🤖 AI Summary
To address the low decoding accuracy and poor generalizability of motor imagery (MI) brain–computer interfaces caused by non-stationarity and low signal-to-noise ratio in EEG signals, this paper proposes an end-to-end discriminative autoencoder–spatiotemporal graph neural network (DAE-STGNN) fusion framework. The method innovatively integrates a residual dense convolutional autoencoder with a learnable spatiotemporal graph structure, jointly optimizing signal reconstruction and classification objectives to explicitly model dynamic spatial functional connectivity and temporal evolution patterns. Evaluated on three public datasets, the framework achieves a mean classification accuracy of 94.36%, demonstrating strong cross-subject and cross-task generalizability. With moderate parameter count and ultra-low latency—0.32 ms per sample inference—it balances high accuracy, real-time efficiency, and physiological interpretability.
📝 Abstract
Motor imagery (MI) based brain-computer interfaces (BCIs) hold significant potential for assistive technologies and neurorehabilitation. However, the precise and efficient decoding of MI remains challenging due to their non-stationary nature and low signal-to-noise ratio. This paper introduces a novel end-to-end deep learning framework of Discriminative Residual Dense Convolutional Autoencoder with Spatio-Temporal Graph Neural Network (DRDCAE-STGNN) to enhance the MI feature learning and classification.

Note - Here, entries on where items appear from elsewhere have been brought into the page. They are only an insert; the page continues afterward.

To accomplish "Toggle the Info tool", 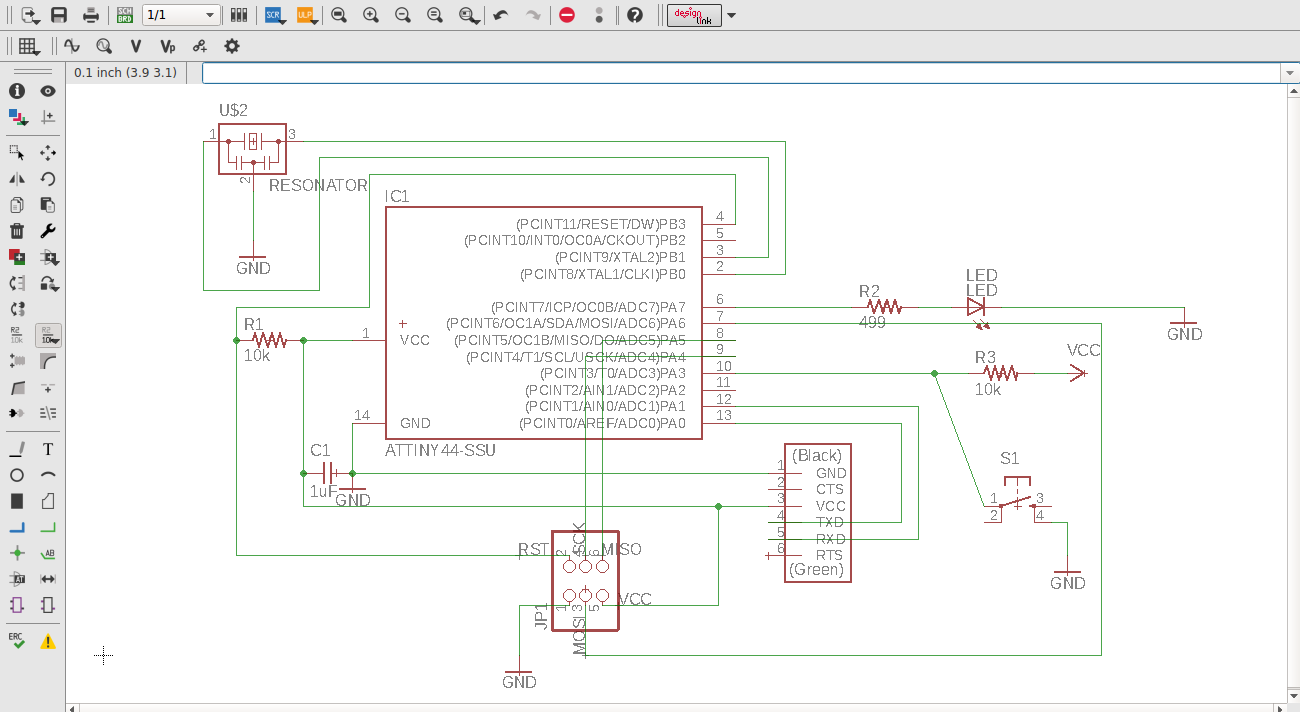I will pyautogui.click(x=17, y=91).
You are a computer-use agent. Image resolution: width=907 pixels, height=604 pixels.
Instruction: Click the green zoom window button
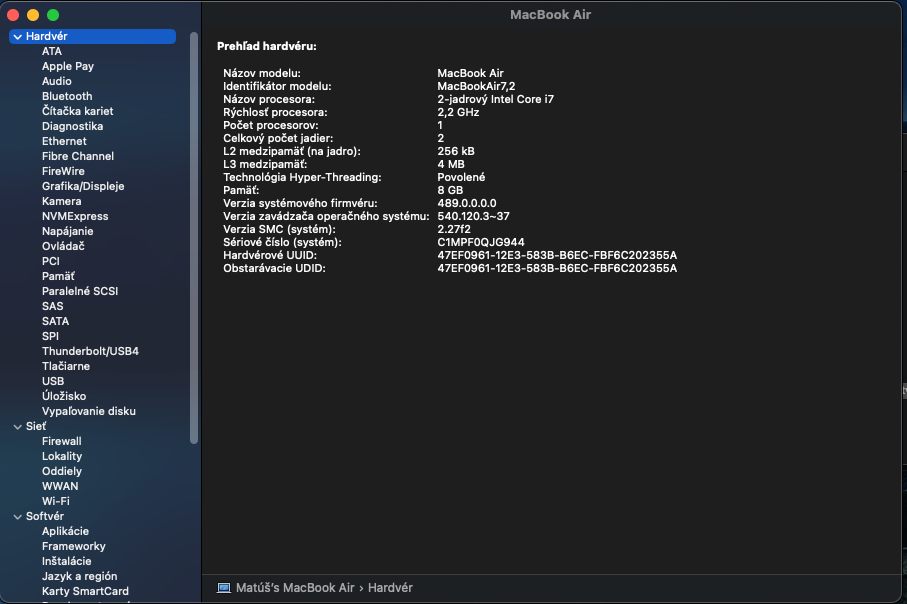53,15
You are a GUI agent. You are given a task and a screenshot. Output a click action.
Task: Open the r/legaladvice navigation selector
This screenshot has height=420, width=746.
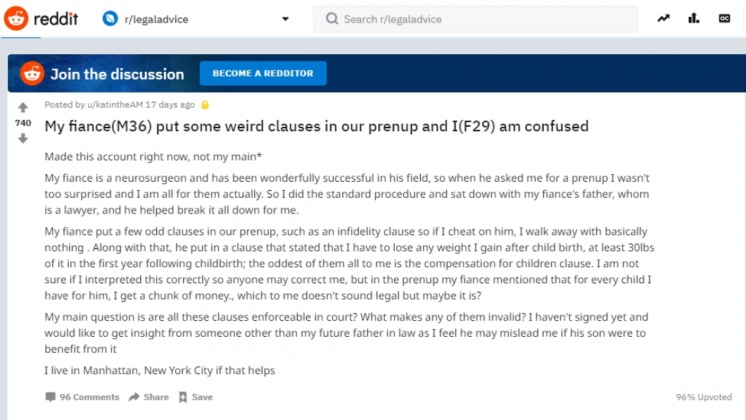tap(196, 19)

Specifically, the DRDCAE module leverages residual-dense connections to learn discriminative latent representations through joint reconstruction and classifica-tion, while the STGNN module captures dynamic spatial dependencies via a learnable graph adjacency matrix and models temporal dynamics using bidirectional long short-term memory (LSTM). Extensive evaluations on BCI Competition IV 2a, 2b, and PhysioNet datasets demonstrate state-of-the-art performance, with average accuracies of 95.42%, 97.51%, and 90.15%, respectively. Ablation studies confirm the contribution of each component, and interpreta-bility analysis reveals neurophysiologically meaningful connectivity patterns. Moreover, despite its complexity, the model maintains a feasible parameter count and an inference time of 0.32 ms per sample. These results indicate that our method offers a robust, accurate, and interpretable solution for MI-EEG decoding, with strong generalizability across subjects and tasks and meeting the requirements for potential real-time BCI applications.